Python Developer
WHR Global Consulting
Job Overview
Technical Expertise: Proficiency in Python, experience with Flask or Django, and SQL knowledge. Key Responsibilities: Design, build, and deploy backend systems, integrate machine-learning models, and diagnose production issues. Collaboration: Work closely with founders and cross-functional teams to define and ship new product features. Production Experience: Maintain backend components supporting real users and familiarity with AWS, GCP, or similar cloud services.
Responsibilities
This is a hands-on backend role on a tiny, high-caliber founding team. As a Software Developer, you’ll help build the core platform that powers their AI-driven CAD tools for hardware engineers. You’ll work primarily in Python, owning backend features end-to-end—from design and implementation through testing and deployment—while collaborating closely with the founders on product direction.
What you’ll do
- Design, build, and maintain robust, scalable backend services in Python.
- Develop APIs and backend components that power AI-driven CAD workflows and improve overall system performance.
- Collaborate with founders and cross-functional partners to define, design, and ship new product features.
- Participate in code reviews, testing, and debugging to ensure high-quality, reliable software.
- Implement and integrate machine-learning models and algorithms into production features (with support from the ML team).
- Diagnose and resolve production issues; improve observability and reliability over time.
- Contribute across the full development lifecycle, from early technical design through launch and iteration.
- Stay current on relevant backend, cloud, and ML tooling and bring practical, modern solutions back to the team.
Qualifications
- Looking for a strong Python backend engineer who is excited about AI-driven products and comfortable working in a fast-moving, high-ownership startup environment.
- Core engineering skills
- 1–4+ years of professional experience as a Software Developer / Software Engineer (or equivalent experience from internships + projects).
- Strong proficiency in Python and modern software engineering practices (testing, code review, version control).
- Experience building backend services and APIs using frameworks such as Flask or Django.
- Working knowledge of SQL and relational databases; able to design, query, and optimize schemas.
- Backend & product experience
- Experience building and maintaining server-side components that support real users in production.
- Familiarity with basic cloud infrastructure (AWS, GCP, or similar) and deploying backend services.
- Comfortable debugging performance issues and improving responsiveness and reliability over time.
- Machine learning exposure
- Familiarity with machine-learning concepts and tools (e.g., NumPy, PyTorch/TensorFlow, scikit-learn).
- Interest in working closely with ML engineers to integrate models into product features—even if you’re not an ML expert yet.

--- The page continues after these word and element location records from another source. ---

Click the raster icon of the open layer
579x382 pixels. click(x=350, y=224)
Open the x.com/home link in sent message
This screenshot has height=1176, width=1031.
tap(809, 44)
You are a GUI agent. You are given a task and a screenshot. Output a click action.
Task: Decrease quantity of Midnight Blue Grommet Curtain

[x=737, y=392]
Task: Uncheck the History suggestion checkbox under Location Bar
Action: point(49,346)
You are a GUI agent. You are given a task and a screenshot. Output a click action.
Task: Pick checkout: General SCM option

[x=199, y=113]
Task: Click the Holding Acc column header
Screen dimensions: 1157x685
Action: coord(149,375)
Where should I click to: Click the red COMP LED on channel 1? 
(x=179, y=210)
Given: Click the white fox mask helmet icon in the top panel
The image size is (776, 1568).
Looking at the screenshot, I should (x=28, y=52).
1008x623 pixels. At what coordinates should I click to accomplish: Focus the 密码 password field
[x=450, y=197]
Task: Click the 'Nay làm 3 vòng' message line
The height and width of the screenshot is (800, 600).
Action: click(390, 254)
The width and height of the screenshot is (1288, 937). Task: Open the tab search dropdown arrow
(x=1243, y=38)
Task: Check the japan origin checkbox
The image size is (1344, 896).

- Startup mindset & collaboration
- Ability to thrive in a fast-paced, early-stage startup: you’re comfortable wearing multiple hats and dealing with ambiguity.
- Strong ownership mentality—willing to take responsibility for projects end-to-end.
- Excellent problem-solving skills, attention to detail, and a bias toward shipping.
- Clear, direct communication and strong teamwork skills; you’re comfortable working closely with a small, highly technical founding team.
- Bachelor’s degree in Computer Science, Engineering, or a related field, or equivalent practical experience.
Ideal Candidate
Product-minded builder who loves turning ideas into reliable, maintainable code. You’re fluent in Python, comfortable with backend frameworks like Flask or Django, and you care about performance, correctness, and clean abstractions. You’re curious about how ML can power better tools, even if you’re not an ML expert yet, and you’re excited to work closely with founders and customers to ship the right thing — not just more lines of code. Most of all, you like small teams, high ownership, and the idea of spending the next few years working on a single, hard problem: making AI-powered CAD the new standard for hardware design.